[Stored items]
==========
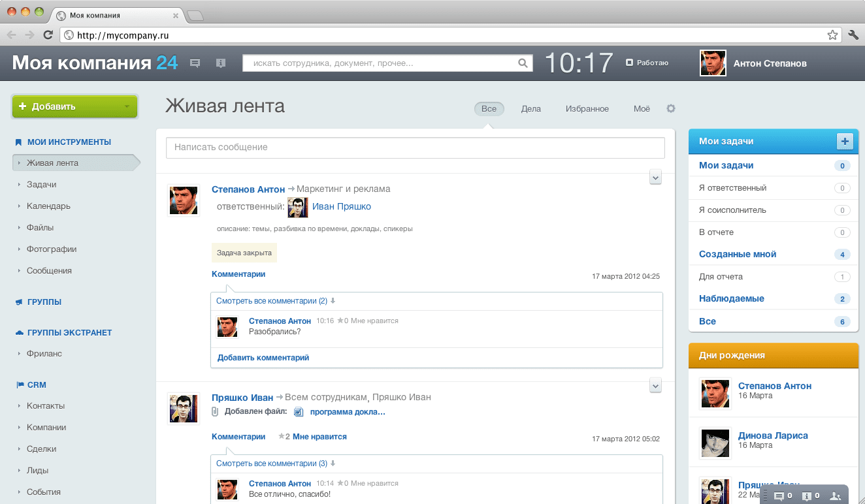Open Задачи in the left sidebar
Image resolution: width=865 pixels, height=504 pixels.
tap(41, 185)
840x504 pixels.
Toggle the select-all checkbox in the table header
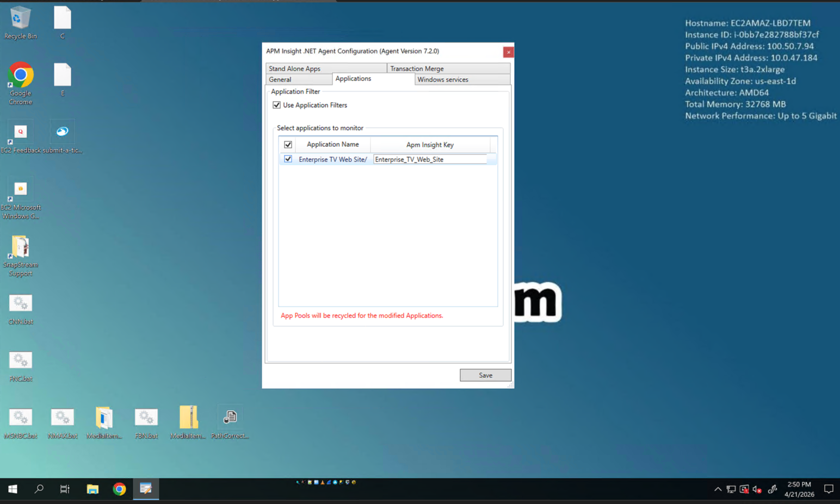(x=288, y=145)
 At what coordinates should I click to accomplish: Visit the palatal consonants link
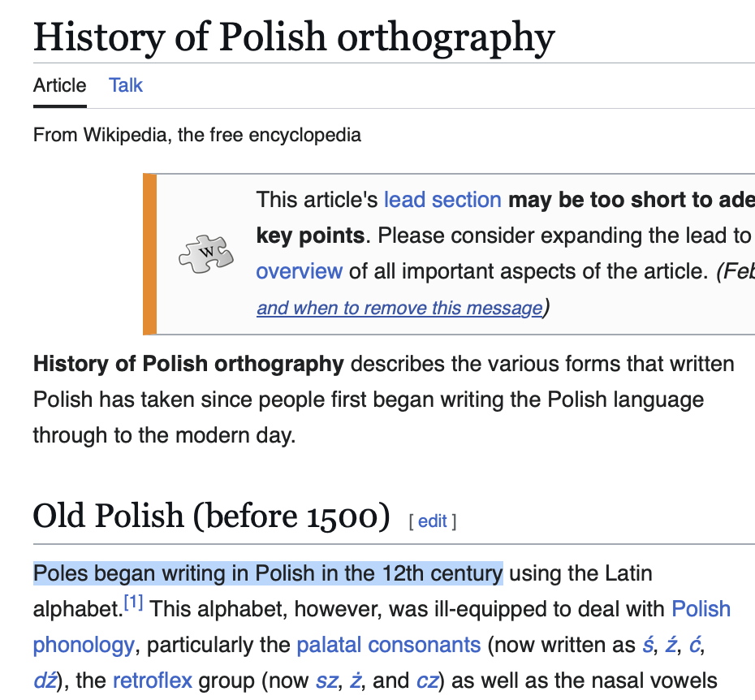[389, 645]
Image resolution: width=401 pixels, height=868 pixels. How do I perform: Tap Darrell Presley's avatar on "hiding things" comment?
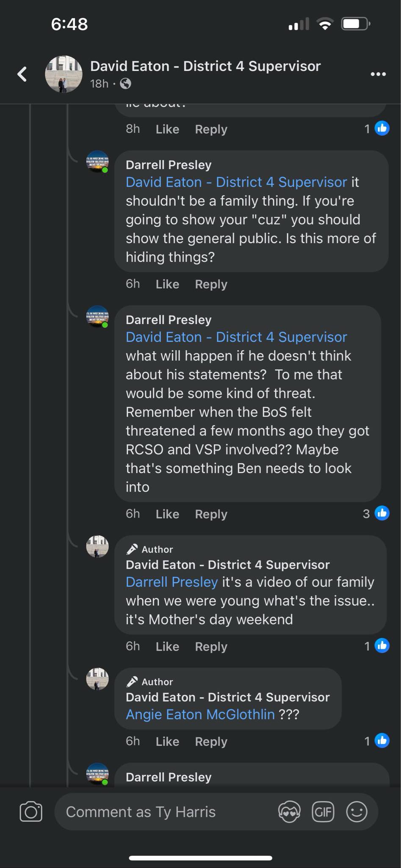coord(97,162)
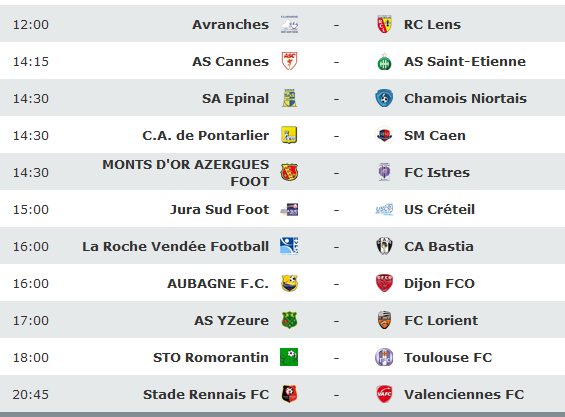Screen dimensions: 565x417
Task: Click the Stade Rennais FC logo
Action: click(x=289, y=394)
==========
(What the task requires): Beginning with the line that contains "At what coordinates", reproduce every line through the end of the records above exactly, leaving pictures out.

(Task solution):
 At what coordinates should I click to accomplish: Visit the palatal consonants link
[389, 645]
Image resolution: width=401 pixels, height=868 pixels. How do I perform: Tap Darrell Presley's avatar on "hiding things" comment?
coord(97,162)
Screen dimensions: 565x417
Task: Click the Stade Rennais FC logo
Action: click(x=289, y=394)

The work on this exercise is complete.